BEGIN SOURCE MATERIAL

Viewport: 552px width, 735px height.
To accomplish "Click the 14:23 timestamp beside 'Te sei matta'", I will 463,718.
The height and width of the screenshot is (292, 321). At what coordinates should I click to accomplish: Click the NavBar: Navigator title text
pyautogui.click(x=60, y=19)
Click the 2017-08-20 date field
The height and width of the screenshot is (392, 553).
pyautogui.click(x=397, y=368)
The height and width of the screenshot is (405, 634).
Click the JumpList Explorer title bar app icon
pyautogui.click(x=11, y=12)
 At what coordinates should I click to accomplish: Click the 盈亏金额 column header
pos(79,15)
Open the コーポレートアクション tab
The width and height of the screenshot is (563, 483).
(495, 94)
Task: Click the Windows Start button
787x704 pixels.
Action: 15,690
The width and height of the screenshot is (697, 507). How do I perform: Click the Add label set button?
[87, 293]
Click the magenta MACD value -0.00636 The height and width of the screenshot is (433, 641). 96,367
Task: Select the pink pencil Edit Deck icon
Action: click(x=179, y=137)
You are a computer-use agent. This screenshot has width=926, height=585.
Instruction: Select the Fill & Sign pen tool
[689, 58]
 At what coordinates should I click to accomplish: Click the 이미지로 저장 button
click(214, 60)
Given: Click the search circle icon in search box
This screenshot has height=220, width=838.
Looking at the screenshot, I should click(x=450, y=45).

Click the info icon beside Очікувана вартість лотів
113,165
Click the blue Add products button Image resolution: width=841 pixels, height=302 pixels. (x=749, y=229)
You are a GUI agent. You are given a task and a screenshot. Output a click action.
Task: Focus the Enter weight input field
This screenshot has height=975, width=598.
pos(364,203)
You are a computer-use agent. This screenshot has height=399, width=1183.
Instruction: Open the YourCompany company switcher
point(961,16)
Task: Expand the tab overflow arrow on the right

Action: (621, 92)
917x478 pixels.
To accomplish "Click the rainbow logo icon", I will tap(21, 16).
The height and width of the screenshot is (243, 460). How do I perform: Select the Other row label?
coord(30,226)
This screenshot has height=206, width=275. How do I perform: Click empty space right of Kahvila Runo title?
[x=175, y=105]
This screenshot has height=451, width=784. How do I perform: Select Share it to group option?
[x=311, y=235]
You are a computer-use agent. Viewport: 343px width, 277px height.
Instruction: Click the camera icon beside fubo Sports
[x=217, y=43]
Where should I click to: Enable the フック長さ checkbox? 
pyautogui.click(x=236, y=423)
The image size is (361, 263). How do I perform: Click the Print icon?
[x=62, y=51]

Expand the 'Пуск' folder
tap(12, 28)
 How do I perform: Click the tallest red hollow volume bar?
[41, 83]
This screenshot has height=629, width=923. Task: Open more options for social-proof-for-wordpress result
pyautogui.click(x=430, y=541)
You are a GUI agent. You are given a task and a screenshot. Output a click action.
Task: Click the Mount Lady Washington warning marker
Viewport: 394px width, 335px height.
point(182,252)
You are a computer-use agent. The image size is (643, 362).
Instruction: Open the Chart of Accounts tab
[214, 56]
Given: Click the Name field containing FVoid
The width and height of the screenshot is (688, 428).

END SOURCE MATERIAL

INSTRUCTIONS FOR THE TASK: Working from the listing above, give it again word for word.

FINISHED EXERCISE:
Viewport: 552px width, 735px height.
To accomplish "Click the 14:23 timestamp beside 'Te sei matta'", I will 463,718.
The height and width of the screenshot is (292, 321). At what coordinates should I click to accomplish: Click the NavBar: Navigator title text
pyautogui.click(x=60, y=19)
Click the 2017-08-20 date field
The height and width of the screenshot is (392, 553).
pyautogui.click(x=397, y=368)
The height and width of the screenshot is (405, 634).
Click the JumpList Explorer title bar app icon
pyautogui.click(x=11, y=12)
 At what coordinates should I click to accomplish: Click the 盈亏金额 column header
pos(79,15)
Open the コーポレートアクション tab
The width and height of the screenshot is (563, 483).
(495, 94)
Task: Click the Windows Start button
787x704 pixels.
Action: 15,690
The width and height of the screenshot is (697, 507). How do I perform: Click the Add label set button?
[87, 293]
Click the magenta MACD value -0.00636 The height and width of the screenshot is (433, 641). 96,367
Task: Select the pink pencil Edit Deck icon
Action: click(x=179, y=137)
You are a computer-use agent. This screenshot has width=926, height=585.
Instruction: Select the Fill & Sign pen tool
[689, 58]
 At what coordinates should I click to accomplish: Click the 이미지로 저장 button
click(214, 60)
Given: Click the search circle icon in search box
This screenshot has height=220, width=838.
Looking at the screenshot, I should click(x=450, y=45).

Click the info icon beside Очікувана вартість лотів
113,165
Click the blue Add products button Image resolution: width=841 pixels, height=302 pixels. (x=749, y=229)
You are a GUI agent. You are given a task and a screenshot. Output a click action.
Task: Focus the Enter weight input field
This screenshot has height=975, width=598.
pos(364,203)
You are a computer-use agent. This screenshot has height=399, width=1183.
Instruction: Open the YourCompany company switcher
point(961,16)
Task: Expand the tab overflow arrow on the right

Action: (621, 92)
917x478 pixels.
To accomplish "Click the rainbow logo icon", I will tap(21, 16).
The height and width of the screenshot is (243, 460). How do I perform: Select the Other row label?
coord(30,226)
This screenshot has height=206, width=275. How do I perform: Click empty space right of Kahvila Runo title?
[x=175, y=105]
This screenshot has height=451, width=784. How do I perform: Select Share it to group option?
[x=311, y=235]
You are a computer-use agent. Viewport: 343px width, 277px height.
Instruction: Click the camera icon beside fubo Sports
[x=217, y=43]
Where should I click to: Enable the フック長さ checkbox? 
pyautogui.click(x=236, y=423)
The image size is (361, 263). How do I perform: Click the Print icon?
[x=62, y=51]

Expand the 'Пуск' folder
tap(12, 28)
 How do I perform: Click the tallest red hollow volume bar?
[41, 83]
This screenshot has height=629, width=923. Task: Open more options for social-proof-for-wordpress result
pyautogui.click(x=430, y=541)
You are a GUI agent. You are given a task and a screenshot. Output a click action.
Task: Click the Mount Lady Washington warning marker
Viewport: 394px width, 335px height.
point(182,252)
You are a computer-use agent. The image size is (643, 362).
Instruction: Open the Chart of Accounts tab
[214, 56]
Given: Click the Name field containing FVoid
The width and height of the screenshot is (688, 428).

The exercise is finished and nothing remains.